Jon moved on, but the immediate pathway still wasn’t clear:

I wanted to be an astronomer, a marine biologist and an ecologist all at the same time

Eventually, John found inspiration in the work of Bob Dickinson, even though he was working with paleoclimatologist John Kutzbach in grad school. He went on to make some major advances in adding the biosphere to climate models, for example in the development of the IBIS model. Yet …

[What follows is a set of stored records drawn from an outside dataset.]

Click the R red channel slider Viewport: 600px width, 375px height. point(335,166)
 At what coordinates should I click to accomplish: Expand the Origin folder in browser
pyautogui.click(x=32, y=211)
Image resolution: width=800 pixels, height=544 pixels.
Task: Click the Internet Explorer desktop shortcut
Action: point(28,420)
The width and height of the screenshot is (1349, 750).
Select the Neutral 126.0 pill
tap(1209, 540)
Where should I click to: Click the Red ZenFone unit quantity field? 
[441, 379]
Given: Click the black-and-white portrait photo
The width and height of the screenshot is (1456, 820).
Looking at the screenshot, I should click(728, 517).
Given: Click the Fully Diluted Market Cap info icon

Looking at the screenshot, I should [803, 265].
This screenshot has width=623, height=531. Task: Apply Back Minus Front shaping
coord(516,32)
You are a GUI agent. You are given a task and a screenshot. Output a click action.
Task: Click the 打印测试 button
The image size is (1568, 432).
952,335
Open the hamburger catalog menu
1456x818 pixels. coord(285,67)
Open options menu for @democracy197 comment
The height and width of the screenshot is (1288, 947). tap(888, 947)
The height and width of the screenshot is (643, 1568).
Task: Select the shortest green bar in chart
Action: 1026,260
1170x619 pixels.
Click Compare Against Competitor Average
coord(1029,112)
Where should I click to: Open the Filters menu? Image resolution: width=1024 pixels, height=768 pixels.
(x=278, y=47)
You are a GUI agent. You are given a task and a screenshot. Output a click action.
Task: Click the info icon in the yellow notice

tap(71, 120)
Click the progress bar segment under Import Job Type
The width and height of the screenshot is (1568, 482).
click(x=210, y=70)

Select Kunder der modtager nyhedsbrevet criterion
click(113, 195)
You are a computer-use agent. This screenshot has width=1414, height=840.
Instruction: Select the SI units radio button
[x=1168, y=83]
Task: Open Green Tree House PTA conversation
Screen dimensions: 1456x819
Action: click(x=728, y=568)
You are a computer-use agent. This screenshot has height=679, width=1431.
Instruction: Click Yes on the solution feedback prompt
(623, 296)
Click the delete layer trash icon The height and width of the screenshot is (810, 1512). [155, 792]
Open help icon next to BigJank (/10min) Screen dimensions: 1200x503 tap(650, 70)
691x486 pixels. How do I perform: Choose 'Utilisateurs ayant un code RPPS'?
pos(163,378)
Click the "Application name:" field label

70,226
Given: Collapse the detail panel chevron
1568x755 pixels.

I was kind of a misfit in grad school  … hanging out with all these ecologists

Maybe a result of being a misfit, or perhaps because he has “a little bit of academic ADD”, Jon moved on to trying to understand the emerging issues surrounding sustainability, politics, economics, and physical sciences. Rapidly, he began to realize that science wasn’t the whole story, and that our political and economic systems in fact tend to go out of their way to ignore physics and, more importantly, ethics.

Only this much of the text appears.